» DIRECTIONS
Match the word "computer". Return each line of the data below where it appears.

» RECORDED INFORMATION

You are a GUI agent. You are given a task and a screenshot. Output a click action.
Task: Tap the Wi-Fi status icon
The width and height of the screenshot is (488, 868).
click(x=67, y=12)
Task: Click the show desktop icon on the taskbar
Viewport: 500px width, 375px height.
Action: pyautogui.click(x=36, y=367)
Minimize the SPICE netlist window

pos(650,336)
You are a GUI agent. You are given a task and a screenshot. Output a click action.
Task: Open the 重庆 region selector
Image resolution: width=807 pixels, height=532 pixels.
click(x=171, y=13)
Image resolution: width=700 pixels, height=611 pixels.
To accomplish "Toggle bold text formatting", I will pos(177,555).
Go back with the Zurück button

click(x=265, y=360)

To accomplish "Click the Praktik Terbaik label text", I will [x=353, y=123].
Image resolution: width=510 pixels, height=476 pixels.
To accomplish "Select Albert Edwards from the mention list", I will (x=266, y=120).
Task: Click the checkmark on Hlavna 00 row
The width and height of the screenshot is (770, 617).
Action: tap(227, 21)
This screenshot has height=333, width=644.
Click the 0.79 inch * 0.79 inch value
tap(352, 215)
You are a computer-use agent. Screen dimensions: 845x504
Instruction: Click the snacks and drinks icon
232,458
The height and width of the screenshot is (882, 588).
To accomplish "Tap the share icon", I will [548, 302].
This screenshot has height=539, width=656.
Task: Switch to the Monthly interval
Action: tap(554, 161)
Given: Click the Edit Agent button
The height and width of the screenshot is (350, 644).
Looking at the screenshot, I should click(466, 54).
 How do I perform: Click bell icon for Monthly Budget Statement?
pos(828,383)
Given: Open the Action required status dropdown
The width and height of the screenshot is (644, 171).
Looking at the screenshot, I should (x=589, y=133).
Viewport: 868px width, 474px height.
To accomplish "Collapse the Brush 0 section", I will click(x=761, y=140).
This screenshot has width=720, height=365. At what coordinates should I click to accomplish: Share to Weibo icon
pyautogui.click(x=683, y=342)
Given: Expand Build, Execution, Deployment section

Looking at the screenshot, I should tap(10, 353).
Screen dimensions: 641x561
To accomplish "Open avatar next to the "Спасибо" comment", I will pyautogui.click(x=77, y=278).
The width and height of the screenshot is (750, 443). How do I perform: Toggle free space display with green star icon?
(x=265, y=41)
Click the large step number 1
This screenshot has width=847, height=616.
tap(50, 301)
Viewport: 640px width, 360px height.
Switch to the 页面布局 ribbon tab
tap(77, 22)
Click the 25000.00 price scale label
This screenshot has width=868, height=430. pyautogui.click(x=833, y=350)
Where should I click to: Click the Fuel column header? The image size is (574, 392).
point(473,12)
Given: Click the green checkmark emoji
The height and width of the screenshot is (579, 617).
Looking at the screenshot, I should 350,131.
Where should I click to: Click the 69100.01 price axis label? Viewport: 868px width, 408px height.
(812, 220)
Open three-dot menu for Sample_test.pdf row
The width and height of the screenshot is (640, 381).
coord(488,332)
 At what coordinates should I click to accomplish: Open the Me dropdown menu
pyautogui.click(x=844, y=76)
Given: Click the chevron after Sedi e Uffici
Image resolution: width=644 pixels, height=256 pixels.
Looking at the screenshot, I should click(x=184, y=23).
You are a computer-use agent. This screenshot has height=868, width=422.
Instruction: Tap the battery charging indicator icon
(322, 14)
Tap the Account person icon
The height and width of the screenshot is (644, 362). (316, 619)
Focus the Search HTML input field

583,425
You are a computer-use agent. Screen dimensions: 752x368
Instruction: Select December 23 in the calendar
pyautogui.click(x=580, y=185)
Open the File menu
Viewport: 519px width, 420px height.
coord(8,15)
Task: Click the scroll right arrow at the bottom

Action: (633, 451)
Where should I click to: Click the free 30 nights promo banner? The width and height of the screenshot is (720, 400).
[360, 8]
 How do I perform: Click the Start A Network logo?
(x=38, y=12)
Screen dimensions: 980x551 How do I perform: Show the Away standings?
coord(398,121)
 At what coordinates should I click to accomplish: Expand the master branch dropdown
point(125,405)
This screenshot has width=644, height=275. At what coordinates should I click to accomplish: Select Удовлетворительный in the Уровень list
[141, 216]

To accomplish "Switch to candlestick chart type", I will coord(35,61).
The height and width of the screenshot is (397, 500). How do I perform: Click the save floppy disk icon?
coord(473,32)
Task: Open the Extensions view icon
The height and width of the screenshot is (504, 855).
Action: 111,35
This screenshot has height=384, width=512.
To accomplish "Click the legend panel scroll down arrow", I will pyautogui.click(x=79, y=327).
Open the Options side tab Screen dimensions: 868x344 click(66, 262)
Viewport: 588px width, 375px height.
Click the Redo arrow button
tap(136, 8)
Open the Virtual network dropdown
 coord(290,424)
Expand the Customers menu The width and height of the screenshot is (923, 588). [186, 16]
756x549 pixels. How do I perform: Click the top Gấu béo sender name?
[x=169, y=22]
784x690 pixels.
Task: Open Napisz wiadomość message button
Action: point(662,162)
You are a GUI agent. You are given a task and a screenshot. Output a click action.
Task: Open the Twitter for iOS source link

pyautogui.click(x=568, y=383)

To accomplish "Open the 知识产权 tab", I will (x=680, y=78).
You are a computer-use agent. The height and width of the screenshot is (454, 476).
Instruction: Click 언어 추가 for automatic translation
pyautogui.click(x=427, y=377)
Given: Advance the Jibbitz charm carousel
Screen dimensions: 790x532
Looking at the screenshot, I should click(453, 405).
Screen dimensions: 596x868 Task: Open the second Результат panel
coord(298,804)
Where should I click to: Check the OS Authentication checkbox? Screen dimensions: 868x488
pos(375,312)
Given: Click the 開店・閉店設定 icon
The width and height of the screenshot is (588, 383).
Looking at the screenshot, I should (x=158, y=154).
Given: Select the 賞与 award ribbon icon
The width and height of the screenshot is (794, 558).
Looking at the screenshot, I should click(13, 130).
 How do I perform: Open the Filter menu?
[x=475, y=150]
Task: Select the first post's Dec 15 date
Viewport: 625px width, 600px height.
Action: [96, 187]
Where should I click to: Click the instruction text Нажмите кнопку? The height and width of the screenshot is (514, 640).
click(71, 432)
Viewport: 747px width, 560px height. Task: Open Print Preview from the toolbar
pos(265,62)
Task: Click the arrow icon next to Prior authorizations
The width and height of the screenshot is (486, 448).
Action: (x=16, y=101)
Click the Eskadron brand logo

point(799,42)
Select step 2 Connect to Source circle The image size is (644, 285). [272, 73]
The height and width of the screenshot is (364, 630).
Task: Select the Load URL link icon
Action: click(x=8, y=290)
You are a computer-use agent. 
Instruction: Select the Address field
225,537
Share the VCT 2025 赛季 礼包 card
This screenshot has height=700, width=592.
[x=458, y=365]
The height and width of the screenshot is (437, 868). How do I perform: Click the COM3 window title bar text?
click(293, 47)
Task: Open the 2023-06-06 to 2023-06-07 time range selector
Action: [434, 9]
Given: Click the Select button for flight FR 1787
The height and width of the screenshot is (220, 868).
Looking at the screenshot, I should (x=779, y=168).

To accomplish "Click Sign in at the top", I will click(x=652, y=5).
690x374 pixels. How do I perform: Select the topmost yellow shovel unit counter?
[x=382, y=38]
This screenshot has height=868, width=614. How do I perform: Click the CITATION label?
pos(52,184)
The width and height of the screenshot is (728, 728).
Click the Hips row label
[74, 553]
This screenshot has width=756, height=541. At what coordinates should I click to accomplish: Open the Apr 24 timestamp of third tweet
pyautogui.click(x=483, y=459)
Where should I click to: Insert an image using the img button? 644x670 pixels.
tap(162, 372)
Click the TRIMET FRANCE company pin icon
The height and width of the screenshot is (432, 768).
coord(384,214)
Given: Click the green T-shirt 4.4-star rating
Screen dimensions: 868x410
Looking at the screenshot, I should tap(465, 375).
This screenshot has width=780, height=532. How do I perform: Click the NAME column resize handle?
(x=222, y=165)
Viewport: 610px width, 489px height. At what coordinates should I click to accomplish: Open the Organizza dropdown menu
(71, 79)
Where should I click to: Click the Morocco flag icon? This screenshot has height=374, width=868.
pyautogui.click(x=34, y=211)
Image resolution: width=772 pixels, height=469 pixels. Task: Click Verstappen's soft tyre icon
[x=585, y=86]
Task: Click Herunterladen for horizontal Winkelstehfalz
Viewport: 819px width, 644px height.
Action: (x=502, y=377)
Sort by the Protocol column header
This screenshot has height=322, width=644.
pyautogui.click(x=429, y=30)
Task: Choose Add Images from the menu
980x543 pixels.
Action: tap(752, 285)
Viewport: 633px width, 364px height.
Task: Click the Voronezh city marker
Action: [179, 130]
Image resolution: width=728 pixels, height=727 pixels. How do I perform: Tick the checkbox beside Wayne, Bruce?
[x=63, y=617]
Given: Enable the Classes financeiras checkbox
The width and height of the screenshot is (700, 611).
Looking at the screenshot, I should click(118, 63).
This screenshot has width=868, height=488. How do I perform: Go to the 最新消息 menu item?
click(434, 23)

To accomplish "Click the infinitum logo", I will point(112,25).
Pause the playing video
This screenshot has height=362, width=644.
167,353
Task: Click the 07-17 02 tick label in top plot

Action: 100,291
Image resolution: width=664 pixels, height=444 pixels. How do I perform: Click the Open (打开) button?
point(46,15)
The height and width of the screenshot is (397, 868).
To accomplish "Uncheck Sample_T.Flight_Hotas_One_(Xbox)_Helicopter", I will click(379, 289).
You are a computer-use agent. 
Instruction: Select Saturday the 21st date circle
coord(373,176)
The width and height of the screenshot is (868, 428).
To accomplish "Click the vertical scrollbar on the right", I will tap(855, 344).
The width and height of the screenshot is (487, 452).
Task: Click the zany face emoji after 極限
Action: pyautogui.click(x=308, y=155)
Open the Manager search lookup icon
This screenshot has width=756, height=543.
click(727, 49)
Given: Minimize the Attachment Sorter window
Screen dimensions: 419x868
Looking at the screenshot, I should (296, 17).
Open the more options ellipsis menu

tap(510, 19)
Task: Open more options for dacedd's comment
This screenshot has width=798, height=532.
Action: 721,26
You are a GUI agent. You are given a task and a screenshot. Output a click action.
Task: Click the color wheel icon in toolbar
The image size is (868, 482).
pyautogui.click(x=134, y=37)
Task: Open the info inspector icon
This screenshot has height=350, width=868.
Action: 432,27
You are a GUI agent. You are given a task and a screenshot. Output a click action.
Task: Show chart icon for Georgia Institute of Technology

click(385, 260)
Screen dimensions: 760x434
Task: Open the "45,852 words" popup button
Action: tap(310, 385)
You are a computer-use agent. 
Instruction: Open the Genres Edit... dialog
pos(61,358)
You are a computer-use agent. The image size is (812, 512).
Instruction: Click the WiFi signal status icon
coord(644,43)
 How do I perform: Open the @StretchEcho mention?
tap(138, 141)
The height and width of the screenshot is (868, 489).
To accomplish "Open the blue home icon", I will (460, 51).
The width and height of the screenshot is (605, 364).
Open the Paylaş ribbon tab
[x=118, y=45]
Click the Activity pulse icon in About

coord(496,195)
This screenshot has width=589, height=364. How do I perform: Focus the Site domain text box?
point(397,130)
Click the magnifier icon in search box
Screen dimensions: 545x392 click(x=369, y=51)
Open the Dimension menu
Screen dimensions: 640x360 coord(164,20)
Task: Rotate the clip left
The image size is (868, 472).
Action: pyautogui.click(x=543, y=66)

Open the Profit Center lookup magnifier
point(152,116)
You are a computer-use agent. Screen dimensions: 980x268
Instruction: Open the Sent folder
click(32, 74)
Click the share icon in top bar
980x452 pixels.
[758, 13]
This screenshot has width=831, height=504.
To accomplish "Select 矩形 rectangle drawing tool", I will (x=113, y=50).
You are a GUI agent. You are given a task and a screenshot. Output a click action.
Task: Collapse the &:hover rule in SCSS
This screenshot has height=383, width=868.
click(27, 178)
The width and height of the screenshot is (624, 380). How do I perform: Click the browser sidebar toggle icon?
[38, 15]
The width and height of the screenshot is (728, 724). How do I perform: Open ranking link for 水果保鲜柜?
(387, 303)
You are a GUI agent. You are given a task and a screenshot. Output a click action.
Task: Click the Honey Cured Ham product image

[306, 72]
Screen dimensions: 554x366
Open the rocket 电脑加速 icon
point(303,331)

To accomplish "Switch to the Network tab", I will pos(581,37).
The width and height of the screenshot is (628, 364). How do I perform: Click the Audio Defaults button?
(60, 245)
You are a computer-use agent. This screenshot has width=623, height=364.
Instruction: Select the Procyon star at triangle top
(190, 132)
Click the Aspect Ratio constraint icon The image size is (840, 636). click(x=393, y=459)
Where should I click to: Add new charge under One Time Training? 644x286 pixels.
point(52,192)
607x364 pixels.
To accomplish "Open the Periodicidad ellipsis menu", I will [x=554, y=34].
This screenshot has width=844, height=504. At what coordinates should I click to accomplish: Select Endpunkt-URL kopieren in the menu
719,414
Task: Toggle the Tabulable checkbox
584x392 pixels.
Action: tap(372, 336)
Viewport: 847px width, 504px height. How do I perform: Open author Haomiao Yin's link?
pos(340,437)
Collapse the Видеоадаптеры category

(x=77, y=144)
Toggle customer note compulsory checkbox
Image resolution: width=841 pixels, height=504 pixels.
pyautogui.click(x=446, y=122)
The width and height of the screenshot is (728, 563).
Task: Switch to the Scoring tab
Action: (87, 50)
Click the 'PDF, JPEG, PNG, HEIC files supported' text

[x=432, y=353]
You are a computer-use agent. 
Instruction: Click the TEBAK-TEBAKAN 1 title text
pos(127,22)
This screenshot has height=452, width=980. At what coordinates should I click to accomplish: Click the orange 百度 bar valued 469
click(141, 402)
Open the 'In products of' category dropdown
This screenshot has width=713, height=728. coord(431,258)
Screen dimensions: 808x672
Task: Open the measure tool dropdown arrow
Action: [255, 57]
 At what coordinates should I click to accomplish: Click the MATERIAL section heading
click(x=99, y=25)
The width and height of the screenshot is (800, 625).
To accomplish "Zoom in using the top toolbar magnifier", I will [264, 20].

» ANSWER TO THE EXERCISE
You are a computer-use agent. Screen dimensions: 845x504
You are a computer-use agent. This screenshot has height=868, width=422.
You are a computer-use agent. Screen dimensions: 752x368
You are a computer-use agent. The height and width of the screenshot is (454, 476).
You are a computer-use agent. 
You are a computer-use agent. 
You are a computer-use agent. 
You are a computer-use agent. The image size is (812, 512).
You are a computer-use agent. Screen dimensions: 980x268
You are a computer-use agent. This screenshot has width=623, height=364.
You are a computer-use agent. 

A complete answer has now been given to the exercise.